Some time ago, I wanted to start a serie of blog posts about “Best Practices in Viz Design”… Let’s start and continue that for real! My aim would be to write at least 1 or 2 blogs per month about it.
In this blog post I want to give you a few tips about dashboard design, useful if you are in the process of creating a style or a template for your dashboard within your organisation or for a client.
Why best practices in designing a dashboard (or a chart) are so important?
Because you want to send a clear message and you do not want people struggling to understand the charts and the meaning.
Imagine that you want to show sales by subcategory to your client,“The Viz Connoisseur” (I am just using Sample Superstore in Tableau).
A lot of organisations love pie charts. To be honest, I am not a fan, but I am not against them (if used well).
In the example above, the pie chart is used in a bad way… Without numbers, it would be impossible to see the difference between the grey slice of Phones and the green slice of Chairs. Too many slices and colours, also the absence of sorting makes it even more difficult to read. Here the message is misleading and unclear!

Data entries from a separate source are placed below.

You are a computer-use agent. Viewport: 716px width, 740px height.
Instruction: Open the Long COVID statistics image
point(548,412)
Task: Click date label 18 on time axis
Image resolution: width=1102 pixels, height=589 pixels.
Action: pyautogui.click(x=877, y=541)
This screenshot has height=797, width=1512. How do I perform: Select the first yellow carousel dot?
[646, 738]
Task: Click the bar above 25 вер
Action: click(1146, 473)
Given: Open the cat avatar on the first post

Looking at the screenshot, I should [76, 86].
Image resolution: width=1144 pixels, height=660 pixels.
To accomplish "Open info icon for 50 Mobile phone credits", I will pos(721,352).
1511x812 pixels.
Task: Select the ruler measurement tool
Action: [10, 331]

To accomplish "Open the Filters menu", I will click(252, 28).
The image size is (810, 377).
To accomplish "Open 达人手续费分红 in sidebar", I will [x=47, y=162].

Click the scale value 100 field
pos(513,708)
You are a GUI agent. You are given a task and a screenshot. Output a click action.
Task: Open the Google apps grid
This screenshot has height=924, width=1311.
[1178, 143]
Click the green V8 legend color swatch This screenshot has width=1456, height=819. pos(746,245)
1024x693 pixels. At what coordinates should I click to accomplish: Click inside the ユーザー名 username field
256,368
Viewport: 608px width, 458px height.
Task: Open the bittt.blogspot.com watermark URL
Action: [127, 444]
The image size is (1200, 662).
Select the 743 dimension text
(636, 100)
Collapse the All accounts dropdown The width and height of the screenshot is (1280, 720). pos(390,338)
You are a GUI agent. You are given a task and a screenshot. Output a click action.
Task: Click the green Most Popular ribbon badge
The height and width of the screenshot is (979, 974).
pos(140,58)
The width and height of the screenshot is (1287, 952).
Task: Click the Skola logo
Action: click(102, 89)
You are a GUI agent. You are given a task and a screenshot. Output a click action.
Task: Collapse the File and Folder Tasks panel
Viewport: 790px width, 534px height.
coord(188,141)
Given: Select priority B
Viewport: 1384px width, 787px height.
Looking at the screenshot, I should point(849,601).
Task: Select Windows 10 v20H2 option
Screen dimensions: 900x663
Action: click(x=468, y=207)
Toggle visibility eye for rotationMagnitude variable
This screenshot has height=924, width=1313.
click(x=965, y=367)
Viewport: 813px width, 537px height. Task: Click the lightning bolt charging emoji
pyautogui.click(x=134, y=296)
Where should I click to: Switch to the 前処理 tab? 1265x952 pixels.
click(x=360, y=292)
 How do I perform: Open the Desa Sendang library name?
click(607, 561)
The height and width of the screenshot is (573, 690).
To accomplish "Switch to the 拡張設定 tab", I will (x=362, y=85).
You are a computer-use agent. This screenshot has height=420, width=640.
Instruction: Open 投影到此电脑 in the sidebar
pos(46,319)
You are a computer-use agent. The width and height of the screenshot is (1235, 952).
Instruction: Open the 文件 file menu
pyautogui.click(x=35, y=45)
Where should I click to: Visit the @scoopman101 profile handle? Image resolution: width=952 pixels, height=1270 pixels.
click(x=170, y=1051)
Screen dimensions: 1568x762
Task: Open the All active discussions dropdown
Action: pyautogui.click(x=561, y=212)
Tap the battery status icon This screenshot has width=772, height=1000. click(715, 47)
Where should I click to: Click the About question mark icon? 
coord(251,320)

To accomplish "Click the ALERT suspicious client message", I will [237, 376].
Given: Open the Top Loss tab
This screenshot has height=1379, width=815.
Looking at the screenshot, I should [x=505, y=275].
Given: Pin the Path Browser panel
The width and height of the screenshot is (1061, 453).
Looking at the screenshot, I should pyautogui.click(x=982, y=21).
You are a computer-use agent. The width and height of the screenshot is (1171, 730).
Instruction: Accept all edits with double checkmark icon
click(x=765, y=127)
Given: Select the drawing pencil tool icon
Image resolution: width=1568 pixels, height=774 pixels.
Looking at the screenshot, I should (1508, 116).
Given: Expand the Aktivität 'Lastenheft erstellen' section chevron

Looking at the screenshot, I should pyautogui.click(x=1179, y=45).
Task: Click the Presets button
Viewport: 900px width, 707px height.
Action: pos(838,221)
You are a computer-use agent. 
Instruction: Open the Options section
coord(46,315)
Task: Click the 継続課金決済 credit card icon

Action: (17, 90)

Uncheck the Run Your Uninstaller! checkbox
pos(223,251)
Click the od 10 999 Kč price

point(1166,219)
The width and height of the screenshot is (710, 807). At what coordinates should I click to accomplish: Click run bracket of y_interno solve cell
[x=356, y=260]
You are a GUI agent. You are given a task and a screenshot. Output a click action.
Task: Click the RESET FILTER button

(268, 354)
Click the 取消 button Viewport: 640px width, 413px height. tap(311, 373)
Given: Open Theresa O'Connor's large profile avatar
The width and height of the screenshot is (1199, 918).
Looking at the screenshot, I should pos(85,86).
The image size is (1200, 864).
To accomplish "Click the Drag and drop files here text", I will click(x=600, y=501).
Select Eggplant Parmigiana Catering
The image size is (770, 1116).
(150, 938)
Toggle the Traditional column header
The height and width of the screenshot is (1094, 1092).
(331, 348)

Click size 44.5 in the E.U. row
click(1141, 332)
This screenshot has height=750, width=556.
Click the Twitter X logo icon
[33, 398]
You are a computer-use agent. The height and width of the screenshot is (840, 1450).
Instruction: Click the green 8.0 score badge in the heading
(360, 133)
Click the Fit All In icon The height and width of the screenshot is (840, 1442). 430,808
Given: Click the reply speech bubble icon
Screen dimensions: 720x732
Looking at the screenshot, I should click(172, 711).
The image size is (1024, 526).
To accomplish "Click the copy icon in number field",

What about the view above?
It’s clear and effective, you can understand in a second what’s going on with sales by category. No need of colours, because the labels for each item are there, no need of tooltip because the sales labels are shown and actually… if you show the labels, there is no need of axis!!
TIPS TO DEFINE THE STYLE OF YOUR DASHBOARD
To define the style for your dashboard, you could look at:
- the power point template
- the annual report on the website
- the website
of your organisation or your client, in order to find out about:
- the logo to use (make sure to use a .png, bacause it does not have a background colour)
- the font
- the colours
For example, to find out about the font from the website of your client, just right click on a page where there is some text and select “Inspect” as below:
This action will open the html and help you to find out about the style as below:
Colours are also important and you can use this website to pick the HEX code.
Then, you can create colours palette editing the tableau preference file and adding your custom palettes in it:
After that, you can use the font, logo and colours on your dashboard/ viz to brand it.
Other things to think about – I will write about them in the next blogs – would be to find a place for filters and colour legends, if there are any, more tips about dashboards and also about chart types, some tips about mobile design, etc.
I hope you found this first blog post about tips on design useful!